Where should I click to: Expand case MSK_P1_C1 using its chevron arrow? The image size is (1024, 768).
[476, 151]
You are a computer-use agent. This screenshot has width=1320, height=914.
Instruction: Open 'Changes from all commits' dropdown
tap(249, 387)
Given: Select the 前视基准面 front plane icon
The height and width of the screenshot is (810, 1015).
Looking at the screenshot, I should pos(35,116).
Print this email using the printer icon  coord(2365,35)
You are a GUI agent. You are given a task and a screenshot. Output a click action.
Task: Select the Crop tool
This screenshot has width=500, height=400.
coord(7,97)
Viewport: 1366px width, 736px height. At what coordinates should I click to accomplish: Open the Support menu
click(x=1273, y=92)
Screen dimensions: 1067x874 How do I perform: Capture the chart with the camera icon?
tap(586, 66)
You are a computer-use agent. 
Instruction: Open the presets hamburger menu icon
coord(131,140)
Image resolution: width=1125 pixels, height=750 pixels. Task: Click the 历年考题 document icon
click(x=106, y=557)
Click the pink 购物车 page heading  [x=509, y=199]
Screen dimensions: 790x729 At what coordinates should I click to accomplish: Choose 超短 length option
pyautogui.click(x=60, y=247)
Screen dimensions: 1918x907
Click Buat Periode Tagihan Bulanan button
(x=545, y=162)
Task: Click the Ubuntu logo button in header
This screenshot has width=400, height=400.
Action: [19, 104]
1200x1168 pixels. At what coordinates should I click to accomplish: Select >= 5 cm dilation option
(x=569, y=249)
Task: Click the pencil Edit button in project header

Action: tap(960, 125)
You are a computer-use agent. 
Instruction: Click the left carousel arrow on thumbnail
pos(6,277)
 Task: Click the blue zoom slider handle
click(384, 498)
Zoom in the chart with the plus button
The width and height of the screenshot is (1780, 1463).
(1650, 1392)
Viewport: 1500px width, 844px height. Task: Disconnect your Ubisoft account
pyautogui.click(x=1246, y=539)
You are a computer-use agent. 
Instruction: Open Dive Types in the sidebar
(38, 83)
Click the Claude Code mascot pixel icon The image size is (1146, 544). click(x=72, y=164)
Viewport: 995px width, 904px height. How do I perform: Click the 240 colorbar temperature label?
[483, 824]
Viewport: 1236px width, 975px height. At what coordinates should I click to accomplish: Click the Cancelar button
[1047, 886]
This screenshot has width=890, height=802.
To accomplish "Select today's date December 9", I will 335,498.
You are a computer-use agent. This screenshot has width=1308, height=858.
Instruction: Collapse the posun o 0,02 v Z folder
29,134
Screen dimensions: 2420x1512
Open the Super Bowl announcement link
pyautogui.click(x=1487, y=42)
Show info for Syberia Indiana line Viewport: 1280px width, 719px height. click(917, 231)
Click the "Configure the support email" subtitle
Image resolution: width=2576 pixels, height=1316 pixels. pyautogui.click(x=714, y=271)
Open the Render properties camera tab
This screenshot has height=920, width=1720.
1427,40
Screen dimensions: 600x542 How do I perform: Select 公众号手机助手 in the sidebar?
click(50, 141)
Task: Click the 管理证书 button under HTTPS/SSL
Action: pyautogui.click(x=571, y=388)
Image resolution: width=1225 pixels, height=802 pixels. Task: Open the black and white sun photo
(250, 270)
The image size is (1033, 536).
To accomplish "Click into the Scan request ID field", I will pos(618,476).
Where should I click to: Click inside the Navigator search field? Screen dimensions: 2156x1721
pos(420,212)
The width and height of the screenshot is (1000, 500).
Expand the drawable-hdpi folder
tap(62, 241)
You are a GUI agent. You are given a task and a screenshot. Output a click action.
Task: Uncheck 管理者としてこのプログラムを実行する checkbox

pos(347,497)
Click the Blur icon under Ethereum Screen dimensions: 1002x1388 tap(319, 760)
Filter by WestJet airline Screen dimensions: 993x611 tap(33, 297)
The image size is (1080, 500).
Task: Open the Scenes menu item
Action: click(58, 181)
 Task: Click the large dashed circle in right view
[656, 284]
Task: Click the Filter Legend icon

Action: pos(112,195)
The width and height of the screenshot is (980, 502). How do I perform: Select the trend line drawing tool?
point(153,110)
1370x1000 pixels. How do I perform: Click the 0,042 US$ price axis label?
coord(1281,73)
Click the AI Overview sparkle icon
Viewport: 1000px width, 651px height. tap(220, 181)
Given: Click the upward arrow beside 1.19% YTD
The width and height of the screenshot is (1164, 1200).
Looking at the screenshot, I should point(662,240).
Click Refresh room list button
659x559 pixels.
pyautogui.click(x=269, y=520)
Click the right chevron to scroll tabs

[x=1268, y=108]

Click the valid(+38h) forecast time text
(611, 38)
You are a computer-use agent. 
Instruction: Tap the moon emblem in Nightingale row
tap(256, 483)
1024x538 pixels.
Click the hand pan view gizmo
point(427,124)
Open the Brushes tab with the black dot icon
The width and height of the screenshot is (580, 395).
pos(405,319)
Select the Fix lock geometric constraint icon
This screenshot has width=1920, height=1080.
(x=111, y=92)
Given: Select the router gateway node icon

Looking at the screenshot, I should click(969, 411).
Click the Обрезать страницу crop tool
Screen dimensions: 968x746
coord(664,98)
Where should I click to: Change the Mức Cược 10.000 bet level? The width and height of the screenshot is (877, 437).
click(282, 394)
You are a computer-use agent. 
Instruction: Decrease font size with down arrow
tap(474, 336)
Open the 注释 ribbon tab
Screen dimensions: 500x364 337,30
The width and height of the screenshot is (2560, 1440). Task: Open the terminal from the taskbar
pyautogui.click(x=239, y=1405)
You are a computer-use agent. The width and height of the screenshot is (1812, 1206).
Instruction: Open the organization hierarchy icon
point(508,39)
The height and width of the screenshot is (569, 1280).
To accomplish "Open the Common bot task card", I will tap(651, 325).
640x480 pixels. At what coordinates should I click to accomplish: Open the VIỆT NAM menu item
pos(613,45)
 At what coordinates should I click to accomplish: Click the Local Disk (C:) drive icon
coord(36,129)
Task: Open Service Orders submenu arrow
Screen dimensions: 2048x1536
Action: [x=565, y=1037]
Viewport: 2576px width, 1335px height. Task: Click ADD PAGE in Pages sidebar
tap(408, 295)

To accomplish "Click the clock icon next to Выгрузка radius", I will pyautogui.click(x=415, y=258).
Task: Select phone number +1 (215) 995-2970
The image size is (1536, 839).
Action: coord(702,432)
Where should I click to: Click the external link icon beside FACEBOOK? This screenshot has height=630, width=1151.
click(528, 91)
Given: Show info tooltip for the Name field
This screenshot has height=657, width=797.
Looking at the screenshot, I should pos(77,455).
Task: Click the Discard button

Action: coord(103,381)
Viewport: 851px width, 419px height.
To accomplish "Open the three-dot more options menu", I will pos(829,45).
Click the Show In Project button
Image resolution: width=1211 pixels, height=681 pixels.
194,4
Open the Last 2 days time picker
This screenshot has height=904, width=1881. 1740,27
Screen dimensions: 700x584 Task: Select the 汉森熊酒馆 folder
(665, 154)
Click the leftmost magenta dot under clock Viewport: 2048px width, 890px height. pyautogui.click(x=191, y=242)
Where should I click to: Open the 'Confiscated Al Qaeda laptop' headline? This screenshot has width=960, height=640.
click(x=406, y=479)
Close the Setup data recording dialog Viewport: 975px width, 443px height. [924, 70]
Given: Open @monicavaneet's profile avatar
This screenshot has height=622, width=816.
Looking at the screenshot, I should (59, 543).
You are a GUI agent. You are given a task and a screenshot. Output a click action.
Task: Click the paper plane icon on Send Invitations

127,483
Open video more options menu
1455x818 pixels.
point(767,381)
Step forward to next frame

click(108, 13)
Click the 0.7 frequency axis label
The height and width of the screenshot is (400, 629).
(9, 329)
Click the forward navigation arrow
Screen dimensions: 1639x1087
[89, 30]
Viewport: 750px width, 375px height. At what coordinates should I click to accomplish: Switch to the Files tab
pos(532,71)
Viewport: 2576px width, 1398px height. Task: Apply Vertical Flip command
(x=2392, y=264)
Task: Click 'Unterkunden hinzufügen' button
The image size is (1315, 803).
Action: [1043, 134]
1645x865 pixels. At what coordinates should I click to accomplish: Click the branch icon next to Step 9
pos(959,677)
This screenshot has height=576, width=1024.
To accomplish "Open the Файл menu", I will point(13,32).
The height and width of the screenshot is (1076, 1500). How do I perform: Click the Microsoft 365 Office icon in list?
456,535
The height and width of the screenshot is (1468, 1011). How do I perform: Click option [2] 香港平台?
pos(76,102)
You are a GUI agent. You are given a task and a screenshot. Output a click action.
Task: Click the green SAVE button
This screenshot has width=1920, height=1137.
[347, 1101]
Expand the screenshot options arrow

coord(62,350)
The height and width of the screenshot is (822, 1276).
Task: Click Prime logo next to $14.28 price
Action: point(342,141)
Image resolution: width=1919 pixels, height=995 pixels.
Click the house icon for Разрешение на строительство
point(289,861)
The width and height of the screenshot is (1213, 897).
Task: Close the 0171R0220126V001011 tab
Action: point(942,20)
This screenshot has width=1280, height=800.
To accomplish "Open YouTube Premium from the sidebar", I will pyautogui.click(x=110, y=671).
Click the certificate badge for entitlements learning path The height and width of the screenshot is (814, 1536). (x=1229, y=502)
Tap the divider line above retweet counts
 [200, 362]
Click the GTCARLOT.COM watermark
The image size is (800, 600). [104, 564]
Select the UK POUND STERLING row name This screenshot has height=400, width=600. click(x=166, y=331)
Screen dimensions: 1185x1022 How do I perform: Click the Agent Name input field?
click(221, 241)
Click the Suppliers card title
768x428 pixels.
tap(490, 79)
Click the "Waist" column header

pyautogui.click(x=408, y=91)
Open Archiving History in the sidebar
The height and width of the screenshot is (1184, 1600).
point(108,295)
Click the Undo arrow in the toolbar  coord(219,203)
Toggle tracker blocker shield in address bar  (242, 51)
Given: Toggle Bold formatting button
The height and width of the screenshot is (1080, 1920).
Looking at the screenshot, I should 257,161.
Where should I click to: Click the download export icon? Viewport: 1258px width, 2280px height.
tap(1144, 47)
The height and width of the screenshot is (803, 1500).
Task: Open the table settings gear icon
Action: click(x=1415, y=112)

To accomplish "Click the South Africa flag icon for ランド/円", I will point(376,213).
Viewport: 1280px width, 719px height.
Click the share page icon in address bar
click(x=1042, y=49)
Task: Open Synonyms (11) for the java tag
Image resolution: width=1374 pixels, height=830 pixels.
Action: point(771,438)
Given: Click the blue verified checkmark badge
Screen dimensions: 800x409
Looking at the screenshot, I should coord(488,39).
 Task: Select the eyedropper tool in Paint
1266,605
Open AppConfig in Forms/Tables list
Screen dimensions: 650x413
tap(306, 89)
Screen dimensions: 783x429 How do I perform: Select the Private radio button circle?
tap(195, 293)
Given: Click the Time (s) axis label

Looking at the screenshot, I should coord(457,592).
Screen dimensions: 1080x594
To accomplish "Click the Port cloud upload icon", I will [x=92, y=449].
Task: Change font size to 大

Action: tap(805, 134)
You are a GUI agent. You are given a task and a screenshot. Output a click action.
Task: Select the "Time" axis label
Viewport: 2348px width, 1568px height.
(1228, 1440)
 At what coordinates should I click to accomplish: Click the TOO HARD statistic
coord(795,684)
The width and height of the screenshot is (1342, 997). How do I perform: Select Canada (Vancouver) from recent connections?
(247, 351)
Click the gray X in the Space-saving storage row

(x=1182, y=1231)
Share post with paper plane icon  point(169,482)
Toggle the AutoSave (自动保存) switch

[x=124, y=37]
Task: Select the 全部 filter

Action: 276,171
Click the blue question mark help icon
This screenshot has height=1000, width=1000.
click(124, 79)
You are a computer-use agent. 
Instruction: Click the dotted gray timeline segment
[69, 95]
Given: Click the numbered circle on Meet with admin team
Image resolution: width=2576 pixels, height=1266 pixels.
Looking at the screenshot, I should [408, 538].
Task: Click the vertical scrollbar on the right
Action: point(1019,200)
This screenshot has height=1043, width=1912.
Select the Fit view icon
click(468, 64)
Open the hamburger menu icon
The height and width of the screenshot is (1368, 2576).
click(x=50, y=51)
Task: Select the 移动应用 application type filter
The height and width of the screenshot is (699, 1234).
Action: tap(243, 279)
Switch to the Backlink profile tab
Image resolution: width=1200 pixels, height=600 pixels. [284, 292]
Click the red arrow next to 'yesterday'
__________________________________________________
▶ Exercise instructions:
Print the records again without any change, beginning at the line that contains "Screen dimensions: 783x429" and stopping after the line that contains "click(124, 79)".

▶ Output below:
Screen dimensions: 783x429 How do I perform: Select the Private radio button circle?
tap(195, 293)
Given: Click the Time (s) axis label

Looking at the screenshot, I should coord(457,592).
Screen dimensions: 1080x594
To accomplish "Click the Port cloud upload icon", I will [x=92, y=449].
Task: Change font size to 大

Action: tap(805, 134)
You are a GUI agent. You are given a task and a screenshot. Output a click action.
Task: Select the "Time" axis label
Viewport: 2348px width, 1568px height.
(1228, 1440)
 At what coordinates should I click to accomplish: Click the TOO HARD statistic
coord(795,684)
The width and height of the screenshot is (1342, 997). How do I perform: Select Canada (Vancouver) from recent connections?
(247, 351)
Click the gray X in the Space-saving storage row

(x=1182, y=1231)
Share post with paper plane icon  point(169,482)
Toggle the AutoSave (自动保存) switch

[x=124, y=37]
Task: Select the 全部 filter

Action: 276,171
Click the blue question mark help icon
This screenshot has height=1000, width=1000.
click(124, 79)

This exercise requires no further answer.